DOC BUENOS AIRES 2024: MEMORIA Y PRESENTE
La guerre d’un seul homme, Edgardo Cozarinsky, Francia 1983
La tercera película del gran Edgardo Cozarinsky tiene su lugar en la historia del cine. Pertenece al linaje de películas como Noche y niebla. No son muchas las de esta índole, porque se necesita coraje y rigor para embestir lo ominoso en la Historia, desterrar el encanto masivo y ajeno del fascismo para conjurarlo explicitando que es un veneno del espíritu que siempre puede regresar y promover un trabajo colectivo de memoria para neutralizar cualquier atisbo de amenaza a la dignidad humana. ¿Contra quién batalla el solitario del título? ¿Quién es él? Cozarinsky elige los Diarios parisinos de Ernst Jünger, figura ambigua, escritor excepcional y asimismo oficial militar, quien ofició como capitán del ejército alemán durante la ocupación nazi en París, donde comprendió en total soledad que la política de su país y las ideas del máximo líder del Tercer Reich eran inaceptables y vergonzosas. El talento descriptivo y la síntesis conceptual del escritor impregnan y desdicen la presunta felicidad que vierten las imágenes de archivo en la Francia de Vichy, montaje dialéctico por el cual la palabra y la imagen coexisten en una disyunción constante. Cozarinsky consigue así hendir lo que una imagen oculta cuando supone mostrar. La selección del material es tan pertinente como los pasajes citados de los diarios; reveladores son también algunos segmentos que pasan en silencio, una falta incómoda por la que la inmoralidad de un régimen político se percibe como corresponde y se lo impugna como se merece.

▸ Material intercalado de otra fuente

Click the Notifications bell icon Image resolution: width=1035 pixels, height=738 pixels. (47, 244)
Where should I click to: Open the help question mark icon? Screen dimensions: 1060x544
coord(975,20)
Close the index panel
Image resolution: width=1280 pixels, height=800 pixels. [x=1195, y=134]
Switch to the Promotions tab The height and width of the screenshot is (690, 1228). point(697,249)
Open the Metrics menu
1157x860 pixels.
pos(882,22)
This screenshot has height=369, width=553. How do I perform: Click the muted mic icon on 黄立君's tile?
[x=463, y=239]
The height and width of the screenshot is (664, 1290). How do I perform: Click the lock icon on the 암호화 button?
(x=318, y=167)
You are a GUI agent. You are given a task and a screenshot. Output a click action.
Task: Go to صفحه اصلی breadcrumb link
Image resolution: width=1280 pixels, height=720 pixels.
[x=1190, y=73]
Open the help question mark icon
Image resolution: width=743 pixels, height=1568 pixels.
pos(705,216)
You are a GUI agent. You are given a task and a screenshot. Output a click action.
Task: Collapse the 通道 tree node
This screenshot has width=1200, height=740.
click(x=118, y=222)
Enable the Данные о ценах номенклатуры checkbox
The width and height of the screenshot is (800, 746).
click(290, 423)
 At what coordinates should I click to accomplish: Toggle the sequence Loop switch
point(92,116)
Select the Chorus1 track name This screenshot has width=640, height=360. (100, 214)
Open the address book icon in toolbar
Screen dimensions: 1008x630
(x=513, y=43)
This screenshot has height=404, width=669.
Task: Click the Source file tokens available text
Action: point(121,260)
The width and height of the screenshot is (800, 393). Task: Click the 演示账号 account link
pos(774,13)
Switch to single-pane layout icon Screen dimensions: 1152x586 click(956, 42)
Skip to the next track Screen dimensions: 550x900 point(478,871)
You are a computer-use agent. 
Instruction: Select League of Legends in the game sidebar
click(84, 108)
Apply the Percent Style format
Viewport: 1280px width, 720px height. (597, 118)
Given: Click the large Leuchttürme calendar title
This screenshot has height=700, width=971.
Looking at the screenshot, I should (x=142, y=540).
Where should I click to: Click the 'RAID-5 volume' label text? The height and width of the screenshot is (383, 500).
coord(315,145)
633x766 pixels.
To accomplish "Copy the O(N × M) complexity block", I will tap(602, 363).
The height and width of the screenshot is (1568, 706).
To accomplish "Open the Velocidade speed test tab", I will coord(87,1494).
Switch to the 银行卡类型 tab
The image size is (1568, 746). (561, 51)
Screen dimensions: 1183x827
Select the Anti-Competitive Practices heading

Los ríos, Gustavo Fontán, Argentina, 2024
Dice J. L. Ortiz: “El mundo es un pensamiento realizado de la luz”. A ese verso, se añaden en el poema otros atributos del ser del mundo. Es beatífico, dichoso. El cine de Fontán es una mirada sobre ese mundo escrito en luz. Es también un sonido. El motivo elegido es el río. Un pescador llamado Godoy dice algunas cosas. Un hombre rema y su bote se desliza en el Paraná. Una niña y un niño sienten que ninguna otra cosa puede prodigar más placer que bañarse en el río. El sol no sobreactúa jamás ante la cámara y cuando se le piden destellos en el reflejo del agua procede como corresponde. Hay palabras escritas en Los ríos; los poetas saben que los planos de Fontán son apacibles. Calveyra, Ortiz, Baker, Viel Temperley acuden con versos y el cineasta los recibe con desenfoques deliberados, contrapicados de los bosques al lado de la orilla y cielos recogidos por el lente que en la hora elegida para filmarlos tienden a evocar figuras y contornos propios de una acuarela de Turner. Es fácil olvidar que todo lo que existe es un acopio de formas múltiples en el que la materia está imbuida de una azarosa vitalidad. Fontán sabe ensamblar la sobreabundancia del mundo y hallar encuadres precisos que repongan un recorte del todo como experiencia estética. Lo que sucede en menos de una hora consiste en adentrarse al misterio del cinematógrafo: la cámara reordena lo dado y restituye algo que no está en la naturaleza. Lo que se devela poéticamente es el alma de las cosas.